Uncertainty Quantification of Central Canal Stenosis Deep Learning Classifier From Lumbar Sagittal T2-Weighted MRI.
Authors
Affiliations (4)
Affiliations (4)
- Department of Health Sciences and Technology ETH Zurich Zurich Switzerland.
- Swiss Institute of Bioinformatics (SIB) Lausanne Switzerland.
- Department of Teaching, Research and Development Schulthess Clinic Zurich Switzerland.

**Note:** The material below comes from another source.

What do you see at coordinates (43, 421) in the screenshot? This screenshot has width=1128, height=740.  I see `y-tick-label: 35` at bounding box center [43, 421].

- Department of Neurology Schulthess Clinic Zurich Switzerland.
Abstract
Accurate assessment of the severity of central canal stenosis (CCS) on lumbar spine MRI is critical for clinical decision-making. We evaluated deep learning models for automated CCS grading on sagittal T2-weighted MRI, focusing on uncertainty quantification to improve clinical reliability. Using a retrospective cohort from the LumbarDISC dataset (1974 patients), we compared multiple deep learning architectures for three-level CCS classification (normal/mild, moderate, severe). To assess model confidence, Monte Carlo (MC) dropout and Test Time Augmentation (TTA) techniques were applied to quantify prediction uncertainty. The fine-tuned Spine Grading Network (SGN) achieved a balanced accuracy of 79.4% and a macro F1 score of 68.8%, with per-class accuracies of 71.3% for moderate and 78.5% for severe stenosis. MC dropout revealed an increase in uncertainty predominantly in moderate and severe cases, while TTA uncertainty was higher for mild stenosis. DL-based CCS grading demonstrates potential to assist radiologists by providing rapid, standardized evaluations. Incorporating uncertainty quantification offers a safeguard to flag ambiguous cases, thus supporting clinical trust and facilitating safer integration of AI tools into the interpretation of spine MRI.